By the time they were all in, and had tended to the wounded, the second moon was close to setting. Corree showed several of them how to access the food supplies. She sat down with the few who were brave enough to t
ry the Ologrian food. By the time they were finished, the moon had set and there was a soft glow in the west.
Corree closed the airlock door and returned to the chamber. The attack group numbered about fifteen, including three unconscious members. Some asked questions, others voiced their anxieties and a few gazed around as though the walls were closing in. She had been right; it was a long day and although she was tired, she got no sleep. The three who had tried to attack Greelon cried and howled, struggling against their restraints. She would be more than happy to release them the moment the sun set.
What was the Federation’s next move?
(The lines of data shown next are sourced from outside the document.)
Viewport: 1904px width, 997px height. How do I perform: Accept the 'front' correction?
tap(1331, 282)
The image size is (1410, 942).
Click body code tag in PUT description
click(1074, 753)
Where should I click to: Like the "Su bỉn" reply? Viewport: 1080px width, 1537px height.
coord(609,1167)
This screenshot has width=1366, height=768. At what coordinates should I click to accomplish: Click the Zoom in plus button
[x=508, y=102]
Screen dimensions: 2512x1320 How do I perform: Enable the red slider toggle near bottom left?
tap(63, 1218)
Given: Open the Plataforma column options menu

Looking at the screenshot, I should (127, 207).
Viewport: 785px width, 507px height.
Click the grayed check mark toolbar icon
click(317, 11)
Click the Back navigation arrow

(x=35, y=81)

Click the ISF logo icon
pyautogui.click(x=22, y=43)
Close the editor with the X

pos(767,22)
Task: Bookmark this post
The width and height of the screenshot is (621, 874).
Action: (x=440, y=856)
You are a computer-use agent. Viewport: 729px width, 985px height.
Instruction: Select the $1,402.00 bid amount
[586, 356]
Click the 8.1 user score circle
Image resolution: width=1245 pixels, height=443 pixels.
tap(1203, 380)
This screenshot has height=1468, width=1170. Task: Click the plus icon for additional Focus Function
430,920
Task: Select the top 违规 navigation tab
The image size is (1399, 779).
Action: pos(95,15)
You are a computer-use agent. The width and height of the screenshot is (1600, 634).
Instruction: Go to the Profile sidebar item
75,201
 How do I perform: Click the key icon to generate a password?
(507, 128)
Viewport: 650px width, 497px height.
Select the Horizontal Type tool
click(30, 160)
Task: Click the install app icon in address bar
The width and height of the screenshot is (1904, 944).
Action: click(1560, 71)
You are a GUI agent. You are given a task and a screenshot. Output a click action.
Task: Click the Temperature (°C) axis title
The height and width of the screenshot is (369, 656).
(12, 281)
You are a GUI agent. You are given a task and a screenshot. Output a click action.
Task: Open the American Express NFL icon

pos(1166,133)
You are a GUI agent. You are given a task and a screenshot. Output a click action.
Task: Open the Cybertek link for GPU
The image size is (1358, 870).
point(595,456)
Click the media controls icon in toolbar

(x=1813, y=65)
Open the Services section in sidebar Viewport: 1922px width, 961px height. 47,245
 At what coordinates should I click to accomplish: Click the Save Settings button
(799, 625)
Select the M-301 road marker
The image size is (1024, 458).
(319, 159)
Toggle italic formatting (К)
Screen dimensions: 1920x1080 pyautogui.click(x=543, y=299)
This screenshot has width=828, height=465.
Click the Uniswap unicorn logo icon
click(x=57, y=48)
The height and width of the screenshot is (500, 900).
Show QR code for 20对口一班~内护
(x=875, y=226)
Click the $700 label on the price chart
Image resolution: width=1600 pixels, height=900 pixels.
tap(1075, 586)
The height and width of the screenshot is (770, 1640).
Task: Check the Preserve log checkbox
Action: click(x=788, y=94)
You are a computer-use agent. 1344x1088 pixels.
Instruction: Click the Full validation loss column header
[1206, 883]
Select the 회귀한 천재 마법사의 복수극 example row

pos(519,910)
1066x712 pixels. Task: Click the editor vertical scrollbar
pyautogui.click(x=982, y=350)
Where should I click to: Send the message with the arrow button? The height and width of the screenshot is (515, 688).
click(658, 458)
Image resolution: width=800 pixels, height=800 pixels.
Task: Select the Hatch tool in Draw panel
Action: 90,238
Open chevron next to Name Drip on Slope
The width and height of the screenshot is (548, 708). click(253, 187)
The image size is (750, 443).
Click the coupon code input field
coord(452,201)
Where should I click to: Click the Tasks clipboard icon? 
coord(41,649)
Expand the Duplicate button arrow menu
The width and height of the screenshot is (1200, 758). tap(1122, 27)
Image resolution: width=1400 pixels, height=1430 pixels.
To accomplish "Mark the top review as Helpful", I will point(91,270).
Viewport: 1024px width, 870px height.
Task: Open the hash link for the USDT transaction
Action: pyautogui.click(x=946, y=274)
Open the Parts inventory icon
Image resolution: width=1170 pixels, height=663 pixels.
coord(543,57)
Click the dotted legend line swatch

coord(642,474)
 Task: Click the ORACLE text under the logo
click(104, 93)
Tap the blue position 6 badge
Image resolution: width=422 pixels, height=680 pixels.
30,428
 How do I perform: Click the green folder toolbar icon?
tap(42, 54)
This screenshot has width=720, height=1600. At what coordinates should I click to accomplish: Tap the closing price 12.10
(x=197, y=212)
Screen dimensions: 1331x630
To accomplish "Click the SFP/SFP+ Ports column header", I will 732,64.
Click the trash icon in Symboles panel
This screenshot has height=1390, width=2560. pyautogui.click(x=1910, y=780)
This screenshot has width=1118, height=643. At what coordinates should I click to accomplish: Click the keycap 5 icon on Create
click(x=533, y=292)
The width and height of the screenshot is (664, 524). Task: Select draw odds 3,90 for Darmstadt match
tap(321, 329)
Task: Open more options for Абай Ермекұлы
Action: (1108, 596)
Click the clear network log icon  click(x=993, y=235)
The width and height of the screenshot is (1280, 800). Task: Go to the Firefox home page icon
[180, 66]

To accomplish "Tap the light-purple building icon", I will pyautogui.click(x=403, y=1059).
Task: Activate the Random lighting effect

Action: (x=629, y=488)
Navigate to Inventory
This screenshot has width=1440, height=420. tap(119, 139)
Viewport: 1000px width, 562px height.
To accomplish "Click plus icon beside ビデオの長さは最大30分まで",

They wouldn’t sit back and ignore this failure. Like they had tried with the deadly virus, she knew they would attempt something else. She also knew the teaching pod had to be destroyed. The virus had to have been introduced during a teaching session; while she was in the chair. That was the only way it could have been done. Riss’s directive came during a teaching session as well. If she could disable the teaching pod, Greelon would only have to be on guard against the cave dwellers. Their dreams were not something she could control.
At sunset, Corree opened the hatch and let the three attackers go. With a sobbing cry of relief, they pelted out of the ship and were soon swallowed up in the deepening darkness. Corree rigged a sling to carry Riss to the mountains. Reluctantly she sealed her friend into an Ologrian body enclosure, then, with Tanna’s help, laid him onto the sling. Corree borrowed several glow lights from the ship to help them until the first moon rose. The group made it to the first mountain escarpment shortly before dawn. There were no caves large enough for all of them to stay together during the day, so they split up into smaller shelters. Corree insisted on staying with Riss’s body in the small cave they had shared on their outward journey. How long had it been? Almost nine moon cycles, she figured.
Corree curled up next to the body and tried to rest. A hot breeze kept blowing into her shelter, but finally she slipped into a fitful sleep. She dreamed of Riss. They were playing together in the cylindrical zero gravity chamber on Alogol. As soon as Greelon set the controls and gravity fled from the room, Corree pushed off from the floor and rocketed toward the ceiling. Riss half walked up a wall before launching into the air. He bounced from wall to wall, and then changed his trajectory until he was on her heels.